英語でコミュニケーションできないのは、日本人だけではない。
考えようによっては、シンガポール人だって怪しいものである。このように書くとシンガポールの友人に叱られそうだが、九年以上この地にいて、しみじみそのように考えることも少なくない。
実は昨日、友人から三週間ばかり預かっているプードルを獣医に連れて行った時のことである。この獣医さん、腕が良いのか結構な繁盛で、予約制なのである。だから昼前に電話をして午後二時に予約しておいて。その際
「今日連れて行くのは、私どもの犬ではありません。知り合いから預かっている犬でしてKikiといいます。」
と明言しておいたのだが、時間が来て呼び出されたのは
「河崎さん。アリスですか、シロですか?」
といった具合。
「いいえKikiです。電話した折そのように伝えたのですが。」
と返したら、獣医さんは要領を得ない感じで、早い話受付の看護師さんからうまく情報が伝わっていなかったようだ。看護師さんが私の言ったことを理解していなかったのか、獣医さんが看護師さんの話をきちんと聞かなかったのか、そこまで確かめはしなかったけれど、まぁかくのごとくなのである。この手の行き違いは日常茶飯事で、二時半の待ち合わせと聞いたつもりが二時間半後の待ち合わせだったこともある。

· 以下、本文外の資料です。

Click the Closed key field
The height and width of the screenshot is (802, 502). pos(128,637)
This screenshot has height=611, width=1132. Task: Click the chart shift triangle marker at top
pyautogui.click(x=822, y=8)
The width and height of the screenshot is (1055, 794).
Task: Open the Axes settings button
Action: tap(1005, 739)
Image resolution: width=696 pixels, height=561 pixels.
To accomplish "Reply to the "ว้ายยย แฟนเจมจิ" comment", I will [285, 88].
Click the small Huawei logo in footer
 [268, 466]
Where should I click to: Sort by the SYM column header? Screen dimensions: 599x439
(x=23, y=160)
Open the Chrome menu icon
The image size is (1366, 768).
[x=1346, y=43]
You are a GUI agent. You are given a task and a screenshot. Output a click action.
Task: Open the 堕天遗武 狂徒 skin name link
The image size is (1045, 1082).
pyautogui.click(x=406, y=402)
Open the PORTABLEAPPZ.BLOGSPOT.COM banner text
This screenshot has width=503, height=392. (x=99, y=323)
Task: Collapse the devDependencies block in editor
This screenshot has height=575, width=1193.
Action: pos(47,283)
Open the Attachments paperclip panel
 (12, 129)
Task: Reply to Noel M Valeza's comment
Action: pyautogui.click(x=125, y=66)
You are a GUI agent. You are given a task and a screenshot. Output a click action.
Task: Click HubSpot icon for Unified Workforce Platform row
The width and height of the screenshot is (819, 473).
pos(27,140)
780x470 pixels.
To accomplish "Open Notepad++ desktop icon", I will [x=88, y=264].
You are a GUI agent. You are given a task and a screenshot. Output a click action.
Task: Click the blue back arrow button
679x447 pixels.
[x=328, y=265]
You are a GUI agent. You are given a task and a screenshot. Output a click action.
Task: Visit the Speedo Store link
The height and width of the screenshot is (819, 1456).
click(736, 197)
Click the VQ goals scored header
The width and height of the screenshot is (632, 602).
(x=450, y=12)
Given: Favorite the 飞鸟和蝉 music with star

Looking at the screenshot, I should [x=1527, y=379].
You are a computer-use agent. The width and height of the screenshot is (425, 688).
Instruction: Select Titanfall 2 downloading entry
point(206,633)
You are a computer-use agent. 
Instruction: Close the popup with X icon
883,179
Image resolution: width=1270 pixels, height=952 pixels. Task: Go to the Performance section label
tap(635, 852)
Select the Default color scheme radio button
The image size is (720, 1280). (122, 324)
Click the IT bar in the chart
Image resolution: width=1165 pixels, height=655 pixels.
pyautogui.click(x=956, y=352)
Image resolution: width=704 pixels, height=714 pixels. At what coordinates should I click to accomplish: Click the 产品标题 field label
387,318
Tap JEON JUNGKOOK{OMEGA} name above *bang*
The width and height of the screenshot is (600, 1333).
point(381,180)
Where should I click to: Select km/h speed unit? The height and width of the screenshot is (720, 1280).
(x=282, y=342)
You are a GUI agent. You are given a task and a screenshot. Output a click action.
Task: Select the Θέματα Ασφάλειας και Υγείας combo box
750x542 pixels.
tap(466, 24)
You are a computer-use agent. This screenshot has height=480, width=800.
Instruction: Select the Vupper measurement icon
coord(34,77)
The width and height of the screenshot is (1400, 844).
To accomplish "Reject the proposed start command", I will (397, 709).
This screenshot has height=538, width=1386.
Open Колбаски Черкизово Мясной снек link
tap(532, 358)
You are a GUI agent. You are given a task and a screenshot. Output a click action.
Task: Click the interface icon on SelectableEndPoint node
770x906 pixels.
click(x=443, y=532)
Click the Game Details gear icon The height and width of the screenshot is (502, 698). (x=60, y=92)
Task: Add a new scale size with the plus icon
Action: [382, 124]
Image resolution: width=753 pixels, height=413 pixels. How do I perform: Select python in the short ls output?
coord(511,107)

それから何日か前にも書いたのだが、会議で肝要なのはお互いの発言の積集合であるのに、どうもわが同胞は、和集合を合意と理解してしまうきらいがある。つまり英語という言葉の理解力が悪いのではなく、まぁ理解できていない面も否定はしないが、議論をして合意するというという手続きの理解がないのではなかろうか、というのが私の理解なのである。そしてアジア人には、われわれ日本人と似た傾向があるように思えてならないのだが、これは私だけの理解なのだろうか?